For the first time since 2018, Students For Liberty returned to Ukraine with a two-day conference: Ukrainian Renaissance!
Our teams across Europe, especially in central and eastern regions, have been steadfast in their support of Ukraine’s defensive efforts against Russia’s invasion. They have actively raised awareness, provided accommodation for war refugees, and extended assistance.
Vít Samek, one of our partners and a speaker at the Czech team’s conferences, approached Štěpán Kovář, our Regional Coordinator for Central Europe, with a visionary idea. Vít, the founder of the Operace Kyseláč humanitarian mission, which has shipped over a million dollars’ worth of aid to Ukraine, proposed organizing a conference in Ivano-Frankivsk in western Ukraine. Štěpán and Vít had previously collaborated on promoting Kyseláč, along with several activism projects, including the blockade of the Russian Embassy in Prague.
The choice of Ivano-Frankivsk was deliberate, given that the First Voluntary Surgical Hospital run by Stanislav Onyshchuk, a long-term partner of Kyseláč, is located there. Additionally, Ivano-Frankivsk hosts a chapter of the Ukrainian Students For Freedom, chaired by Max Bryksa. This collaboration builds on the Czech Students For Liberty team’s previous successful projects with Max, fostering a strong partnership in this significant initiative.
The goal of the conference was to look beyond the current conflict and engage in discussions about the reconstruction of Ukraine, focusing on both physical infrastructure and institutions. Over two days and eight thematic blocks, we engaged with activists, volunteers, doctors, politicians (including the Ukrainian deputy minister of education), economists, psychologists, and historians from Ukraine, as well as from the Czech Republic and other neighboring countries. The discussions centered on envisioning the future of Ukraine as an integral part of the European community.
The conference covered a wide range of topics, including lessons from the ongoing war, the current state and development of Ukrainian and European politics, society, and economy. Discussions also addressed student pro-liberty movements and their historical impact, education both in Ukraine and abroad (both public and private), the role of entrepreneurs and civil society alongside the public sector in rebuilding a country after a war.
Furthermore, the conference delved into the necessity of international cooperation, emphasizing its importance not only for the international community to support Ukrainians in their current struggle but also as a universal requirement for peaceful and prosperous coexistence.

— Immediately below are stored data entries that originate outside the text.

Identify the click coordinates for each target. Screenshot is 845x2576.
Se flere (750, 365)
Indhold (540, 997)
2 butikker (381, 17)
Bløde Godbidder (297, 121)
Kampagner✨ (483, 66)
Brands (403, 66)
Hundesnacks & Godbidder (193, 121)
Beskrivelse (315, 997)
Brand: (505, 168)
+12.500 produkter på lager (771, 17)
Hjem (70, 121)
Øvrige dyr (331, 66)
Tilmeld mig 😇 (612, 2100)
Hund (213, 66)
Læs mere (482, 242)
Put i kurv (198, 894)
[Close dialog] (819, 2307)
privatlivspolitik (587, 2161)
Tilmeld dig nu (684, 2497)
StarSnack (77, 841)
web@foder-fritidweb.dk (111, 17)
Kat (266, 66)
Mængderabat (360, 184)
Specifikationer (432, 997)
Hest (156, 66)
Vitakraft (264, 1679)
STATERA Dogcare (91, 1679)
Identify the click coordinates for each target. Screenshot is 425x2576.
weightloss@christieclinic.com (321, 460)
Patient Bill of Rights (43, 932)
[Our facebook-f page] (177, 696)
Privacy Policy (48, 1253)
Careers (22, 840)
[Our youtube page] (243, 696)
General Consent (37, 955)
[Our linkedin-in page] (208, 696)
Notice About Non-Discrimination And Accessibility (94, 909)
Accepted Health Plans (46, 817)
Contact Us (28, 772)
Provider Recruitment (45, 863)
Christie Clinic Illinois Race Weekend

The event successfully brought together over 120 attendees, not only from Ukraine and Central Europe but also from as far as Australia, Colombia, or Brazil. Notably, around 30 people traveled from the Czech Republic alone, in addition to our volunteering team that co-organized the event with members of Ukrainian Students For Freedom.

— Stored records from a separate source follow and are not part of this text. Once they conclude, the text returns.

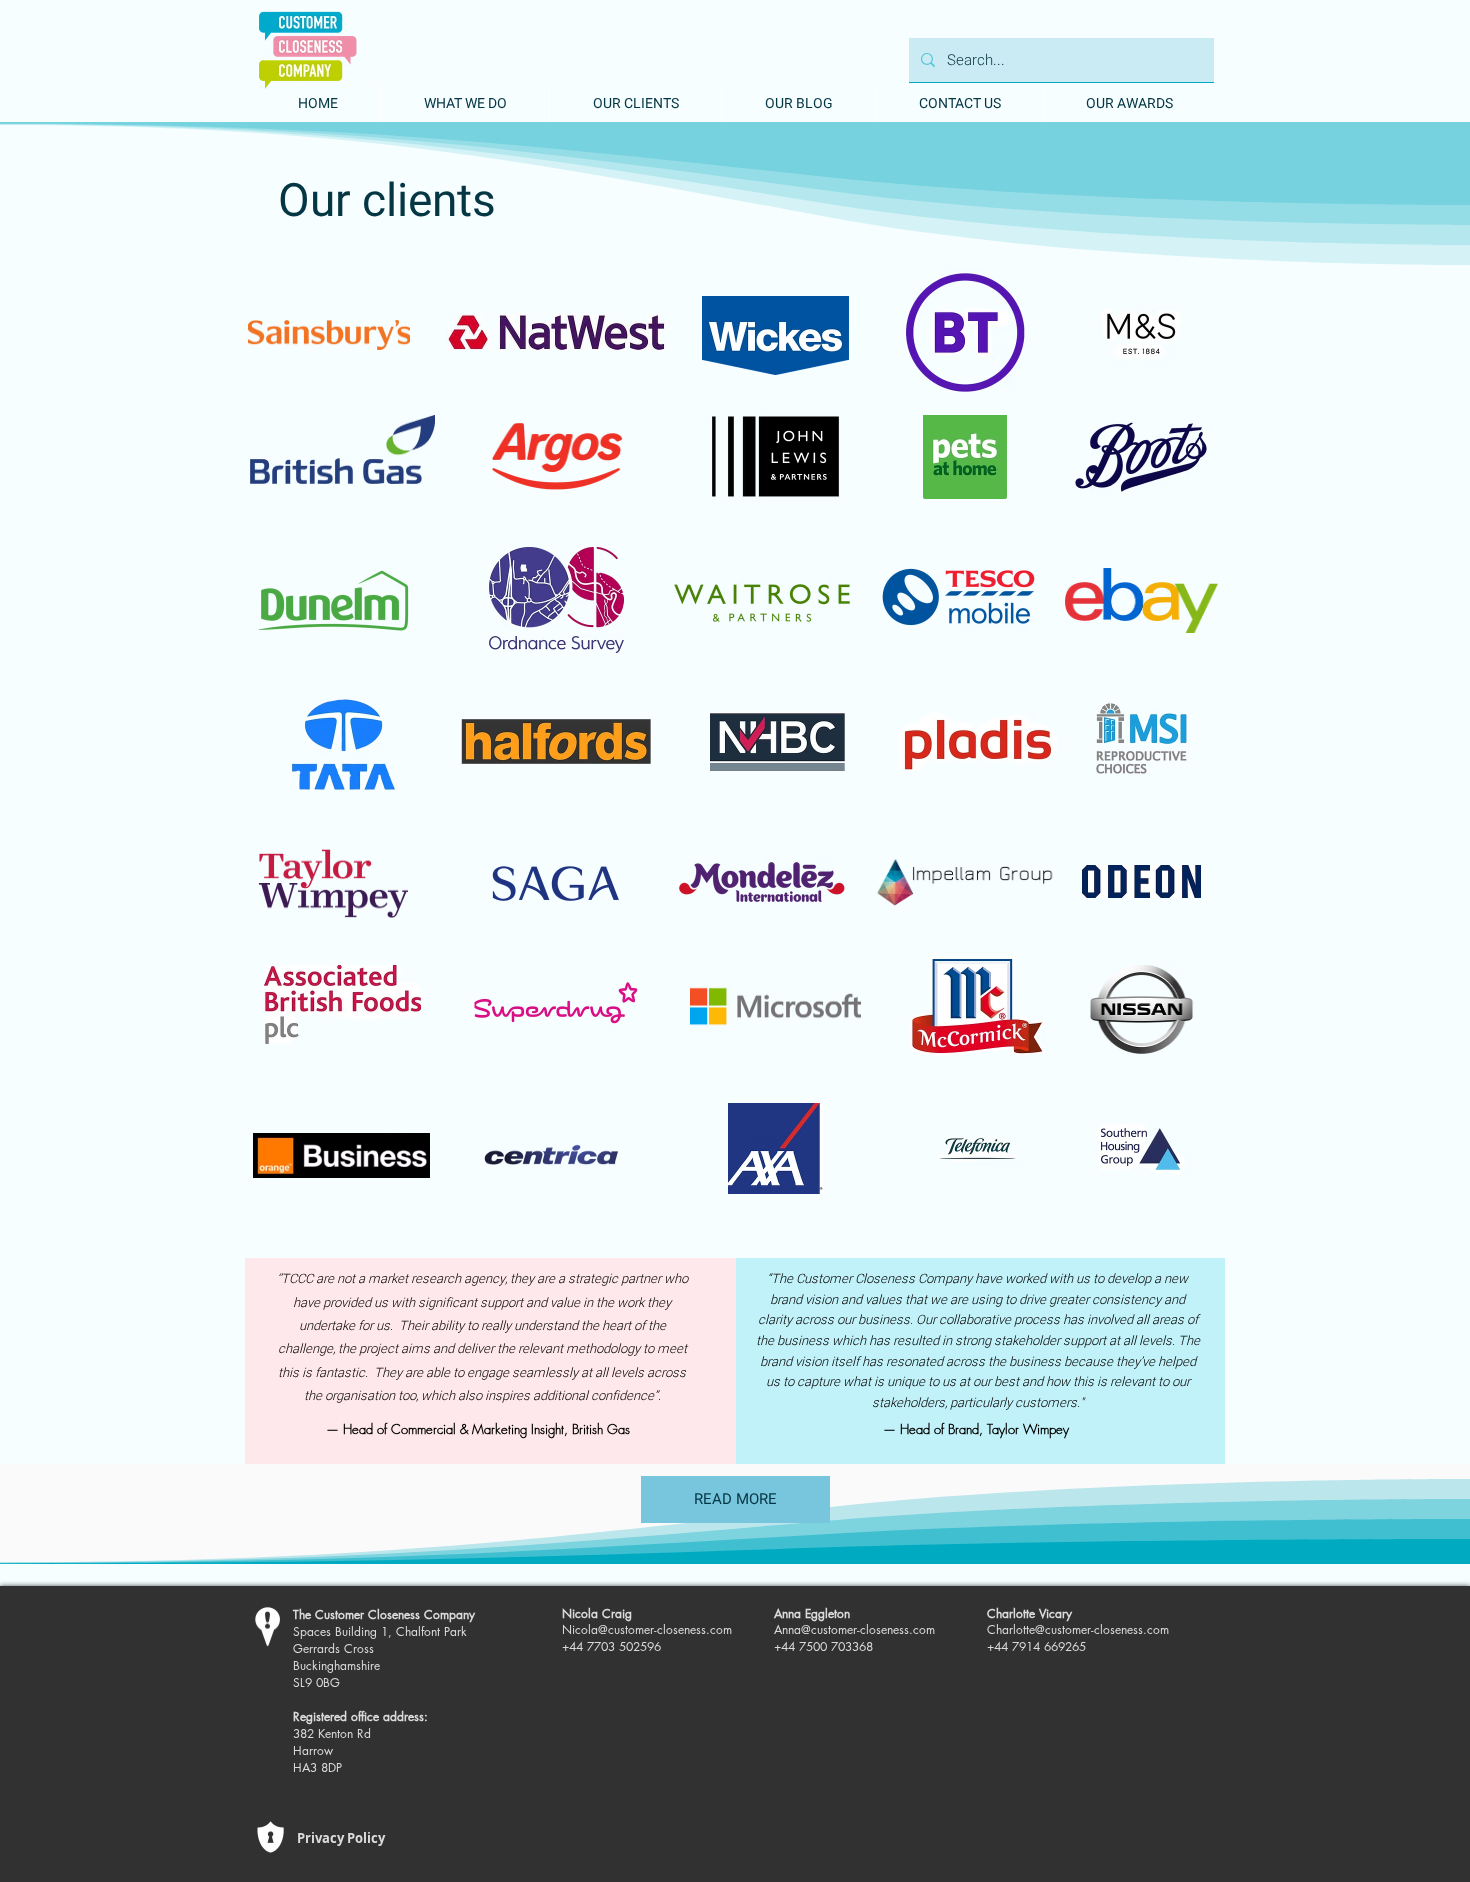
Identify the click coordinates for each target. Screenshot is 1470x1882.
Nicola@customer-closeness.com (647, 1629)
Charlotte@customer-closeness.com (1078, 1629)
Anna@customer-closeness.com (854, 1629)
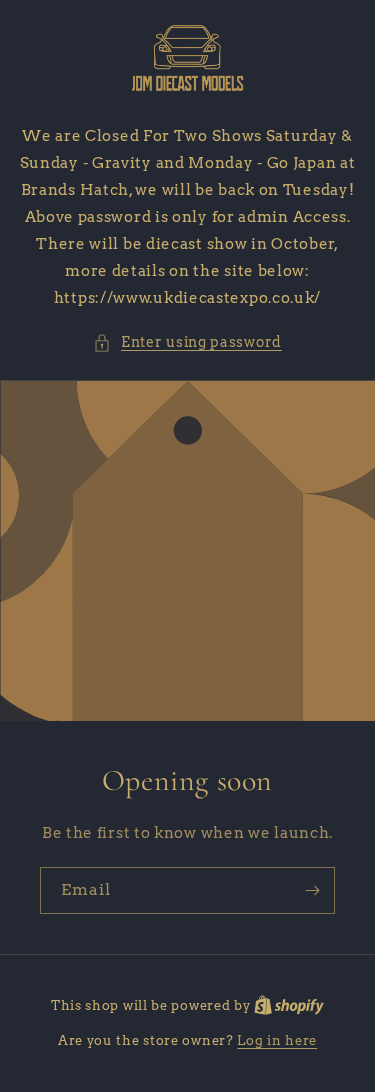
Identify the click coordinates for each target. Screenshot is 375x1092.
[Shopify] (289, 1005)
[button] (187, 342)
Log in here (277, 1040)
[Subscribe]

Multiple media outlets also reported on the event, including the Podruzhky project, who interviewed a number of speakers and attendees.

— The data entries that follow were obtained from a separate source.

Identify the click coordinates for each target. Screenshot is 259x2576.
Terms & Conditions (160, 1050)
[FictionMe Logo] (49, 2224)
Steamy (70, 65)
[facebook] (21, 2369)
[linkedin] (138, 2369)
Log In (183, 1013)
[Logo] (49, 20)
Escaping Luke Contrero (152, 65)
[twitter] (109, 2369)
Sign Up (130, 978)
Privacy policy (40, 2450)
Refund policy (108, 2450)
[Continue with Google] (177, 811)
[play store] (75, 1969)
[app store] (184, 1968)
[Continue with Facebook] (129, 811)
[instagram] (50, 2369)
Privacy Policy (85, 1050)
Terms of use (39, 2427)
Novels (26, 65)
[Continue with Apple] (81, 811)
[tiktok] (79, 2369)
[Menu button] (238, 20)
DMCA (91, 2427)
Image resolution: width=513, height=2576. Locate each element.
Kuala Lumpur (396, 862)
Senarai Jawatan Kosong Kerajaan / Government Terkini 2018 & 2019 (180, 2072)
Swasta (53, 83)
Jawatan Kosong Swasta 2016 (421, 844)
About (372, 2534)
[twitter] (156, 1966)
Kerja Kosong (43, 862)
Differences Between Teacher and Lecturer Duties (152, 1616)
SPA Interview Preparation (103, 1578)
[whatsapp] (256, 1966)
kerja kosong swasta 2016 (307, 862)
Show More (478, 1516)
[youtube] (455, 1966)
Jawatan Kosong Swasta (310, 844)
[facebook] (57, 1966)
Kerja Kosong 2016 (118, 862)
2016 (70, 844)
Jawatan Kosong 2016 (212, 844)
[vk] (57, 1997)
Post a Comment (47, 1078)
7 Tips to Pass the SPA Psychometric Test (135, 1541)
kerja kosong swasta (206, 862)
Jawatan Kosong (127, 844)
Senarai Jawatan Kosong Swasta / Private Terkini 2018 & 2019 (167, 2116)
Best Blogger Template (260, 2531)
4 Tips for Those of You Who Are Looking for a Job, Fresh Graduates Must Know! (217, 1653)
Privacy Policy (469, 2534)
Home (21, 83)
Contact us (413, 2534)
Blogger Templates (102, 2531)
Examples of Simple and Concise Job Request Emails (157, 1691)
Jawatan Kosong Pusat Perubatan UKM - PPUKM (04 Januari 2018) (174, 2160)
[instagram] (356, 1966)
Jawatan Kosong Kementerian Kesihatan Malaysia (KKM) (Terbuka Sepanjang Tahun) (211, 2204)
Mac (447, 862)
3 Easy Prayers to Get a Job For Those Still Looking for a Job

Discussing the experience of working on the conference and the impact he expects, Štěpán says that:
“The conference was a real eye-opener. It was crystal clear that Ukraine has made great progress, but there’s still some important work left to do for the country to become even freer and more prosperous. For instance, we talked extensively about the need for open borders with neighboring countries and a significant push towards privatization of state-owned entities. It was interesting to see how the Czech Republic’s experience with coupon privatization could offer valuable insights for Ukraine’s own journey.”
“Certain steps towards greater freedom could begin even before the big goals are fully achieved. However, everyone agreed that the immediate priority is securing Ukraine’s sovereignty and sending the Russian occupiers out of the country. As Ukraine faces its challenges head-on, it’s clear that the world needs to stand by its side, both in terms of moral support and tangible assistance.”
“This conference made it quite evident that Ukraine’s struggle for freedom extends well beyond its borders. The situation with Russia’s occupation highlighted the need for a broader approach involving international collaboration and security, perhaps Ukraine joining NATO in the future.”
“All in all, the ‘Ukrainian Renaissance’ conference was an incredible opportunity for attendees to share their thoughts, learn from each other, and reinforce their commitment to a freer Ukraine. The event not only shed light on the tasks that still lie ahead, but also emphasized how crucial global support is in making these dreams a reality.”
All that remains to be said is that we look forward to witnessing the outcomes of this future cooperation, leading to even more impactful projects!
This piece solely expresses the opinion of the author and not necessarily the organization as a whole. Students For Liberty is committed to facilitating a broad dialogue for liberty, representing a variety of opinions.